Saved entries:
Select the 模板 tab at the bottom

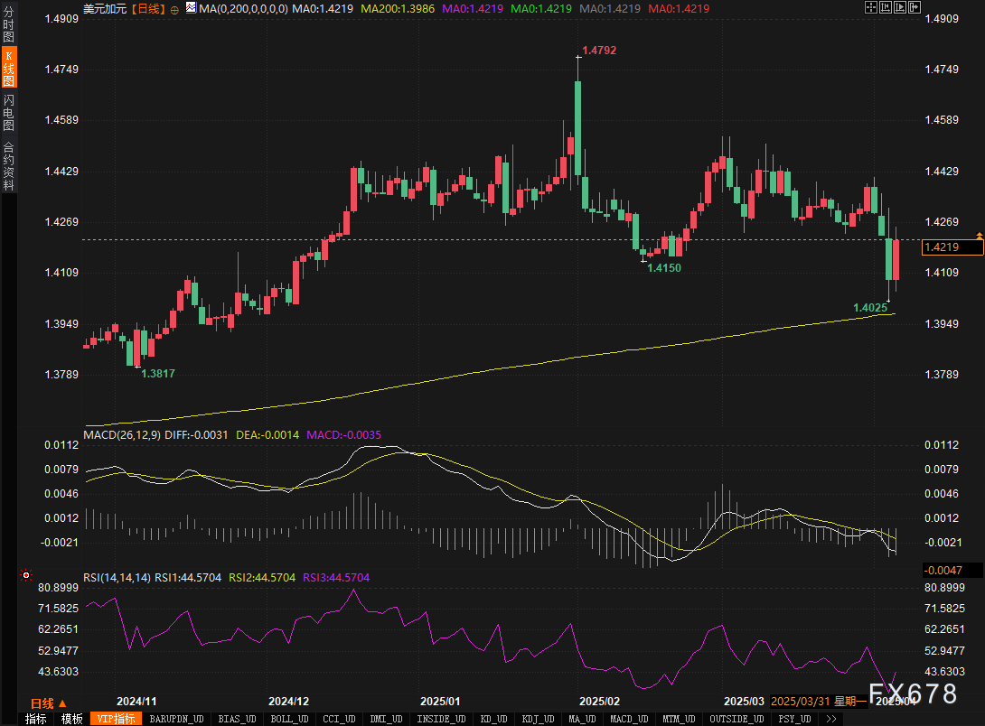pyautogui.click(x=72, y=719)
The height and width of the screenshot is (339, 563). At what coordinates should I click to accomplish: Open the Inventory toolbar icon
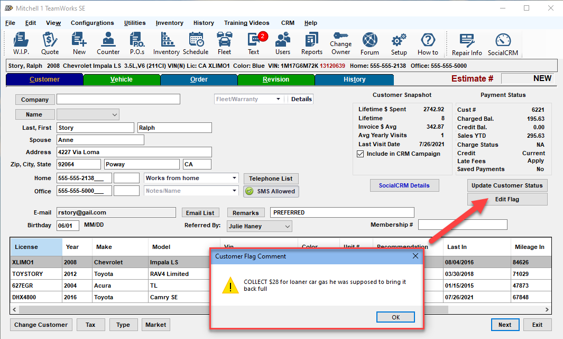pyautogui.click(x=167, y=43)
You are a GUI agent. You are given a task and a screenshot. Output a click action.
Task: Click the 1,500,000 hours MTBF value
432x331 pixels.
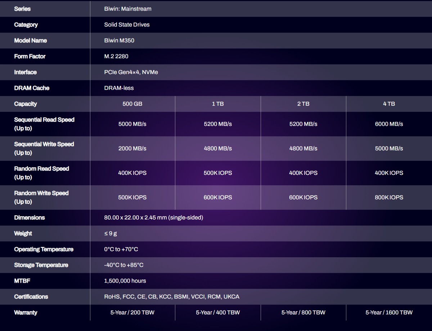[x=125, y=281]
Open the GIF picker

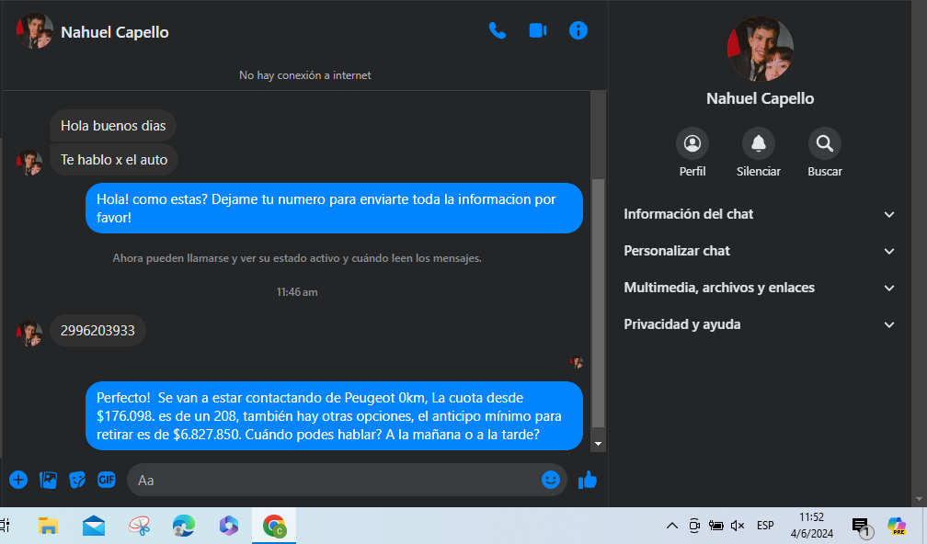pyautogui.click(x=107, y=480)

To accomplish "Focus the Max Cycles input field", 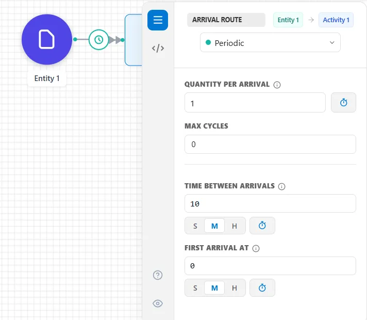I will click(x=270, y=144).

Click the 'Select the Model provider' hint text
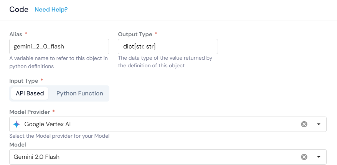point(59,136)
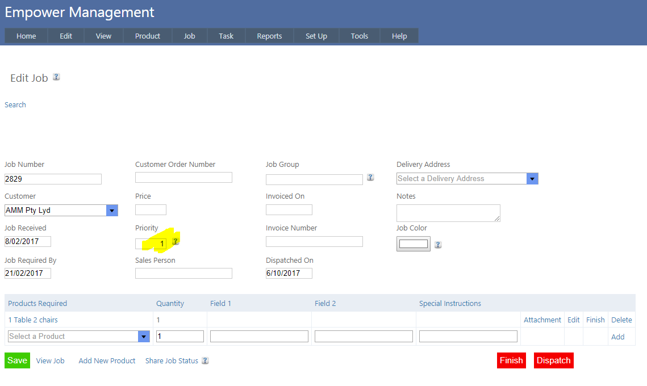Image resolution: width=647 pixels, height=386 pixels.
Task: Open the Set Up menu
Action: (316, 36)
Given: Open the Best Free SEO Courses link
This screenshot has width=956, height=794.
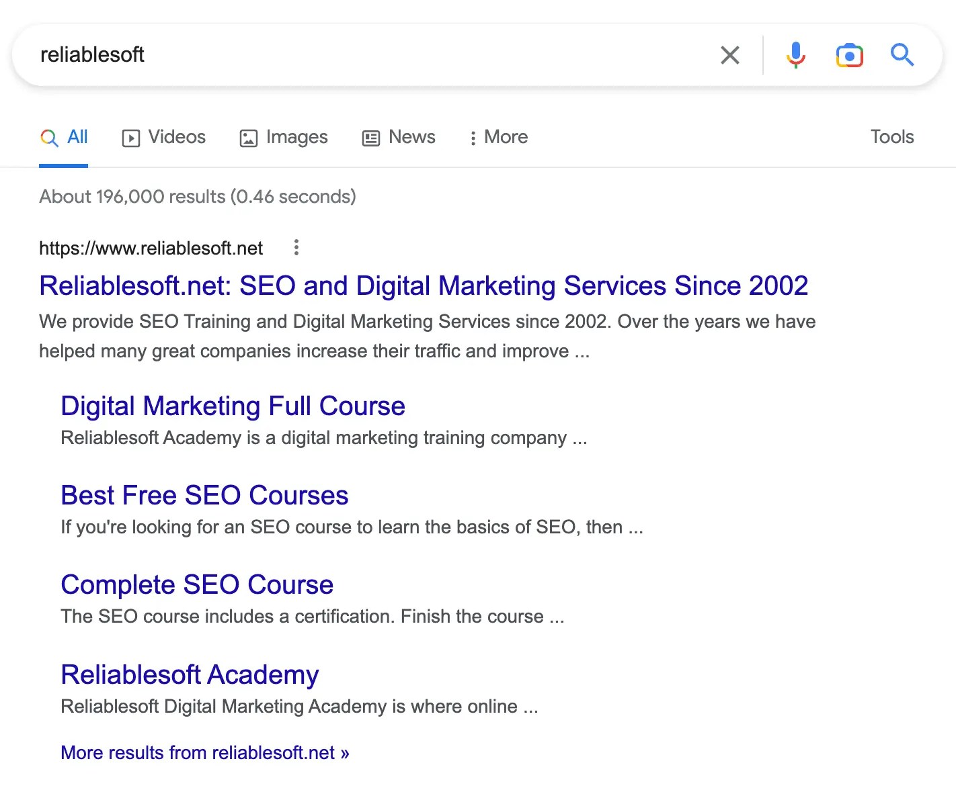Looking at the screenshot, I should 204,495.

PROBLEM TO WORK ON: From the line containing "Given: Open the Best Free SEO Courses link" down to the final line of the records above, restate every line word for word, add nothing, and skip the pictures.

OUTPUT OF THE TASK:
Given: Open the Best Free SEO Courses link
This screenshot has width=956, height=794.
Looking at the screenshot, I should 204,495.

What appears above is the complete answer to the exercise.